09/11/2006 1:51:15 pm
Don′t Touch My Working Time! The Ministers for Labour Market in the EU failed to reach a compromise on the working-time directive the other day. This means that the current regulation will be a reality from January, which will have serious adverse consequences. For example, the "on call"-time that doctors and nurses sometimes have, is counted as working time. Thus, expenses for health care will suddenly have to rise because more staff will have to be hired. The main ingredient in the directive is a limit on working time in the EU at 48 hours per week.

This is both a matter of what issues the EU should deal with and - if the EU should deal with them - what the EU should do. If the EU should be a Union of liberation and not regulation, it follows that this is not an issue for the EU but for member countries. Then, there will be institutional competition between countries about what policies that work the best. But if the EU should engage in the matter, it should certainly not impose mroe regulation and more limits on people′s freedom. Which it does in this case.

I think it is an unacceptable limit on people′s freedom if the government forces people to work a maximum of 48 hours a week. If I want to work 88 hours a week, why on earth should the government prohibit that? But all right, if a national government wants to limit people′s freedom and indeed decrease national competitiveness - it is up to them. But now France tries to force such limits on everyone else - such as Britain. And worst of all: they do it for internal political reasons.
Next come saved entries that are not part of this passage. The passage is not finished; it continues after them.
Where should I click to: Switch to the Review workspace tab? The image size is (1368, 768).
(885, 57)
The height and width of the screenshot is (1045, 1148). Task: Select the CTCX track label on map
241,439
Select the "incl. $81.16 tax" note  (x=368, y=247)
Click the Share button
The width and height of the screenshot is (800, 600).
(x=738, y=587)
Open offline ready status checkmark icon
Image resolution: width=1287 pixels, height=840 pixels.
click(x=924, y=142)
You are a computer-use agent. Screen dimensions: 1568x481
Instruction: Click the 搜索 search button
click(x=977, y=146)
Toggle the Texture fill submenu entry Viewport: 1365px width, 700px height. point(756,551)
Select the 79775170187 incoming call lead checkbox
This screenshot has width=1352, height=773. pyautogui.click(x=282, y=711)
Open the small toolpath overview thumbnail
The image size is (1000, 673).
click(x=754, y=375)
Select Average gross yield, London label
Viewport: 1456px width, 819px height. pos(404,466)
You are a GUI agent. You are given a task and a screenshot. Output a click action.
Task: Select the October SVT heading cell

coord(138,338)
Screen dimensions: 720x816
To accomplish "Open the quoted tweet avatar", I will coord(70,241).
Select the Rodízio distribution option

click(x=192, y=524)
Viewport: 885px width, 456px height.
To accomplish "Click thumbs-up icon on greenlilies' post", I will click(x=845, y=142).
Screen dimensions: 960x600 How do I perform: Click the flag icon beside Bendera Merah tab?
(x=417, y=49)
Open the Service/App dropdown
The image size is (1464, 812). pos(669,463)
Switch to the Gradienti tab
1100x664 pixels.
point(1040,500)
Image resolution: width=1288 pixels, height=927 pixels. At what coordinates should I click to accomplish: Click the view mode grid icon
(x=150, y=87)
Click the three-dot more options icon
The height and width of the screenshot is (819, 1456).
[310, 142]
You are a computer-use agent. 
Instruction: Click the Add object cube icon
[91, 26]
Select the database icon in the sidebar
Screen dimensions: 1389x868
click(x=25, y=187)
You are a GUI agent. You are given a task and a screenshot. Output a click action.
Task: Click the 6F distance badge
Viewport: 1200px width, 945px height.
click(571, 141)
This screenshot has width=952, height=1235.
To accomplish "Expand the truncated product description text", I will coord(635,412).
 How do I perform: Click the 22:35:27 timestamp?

This all shows the advantages of an EU la carte, where you can pick which parts you want to have. Countries that don′t want part of damaging regulations shoudl be able in general to opt out. And with a union of soon 27 and after that probably more members, the EU is very heterogeneous. Then, the direction of the Union is likely to become towards a core of single market and then more free choice for countries about what areas of co-operation they want to engage in.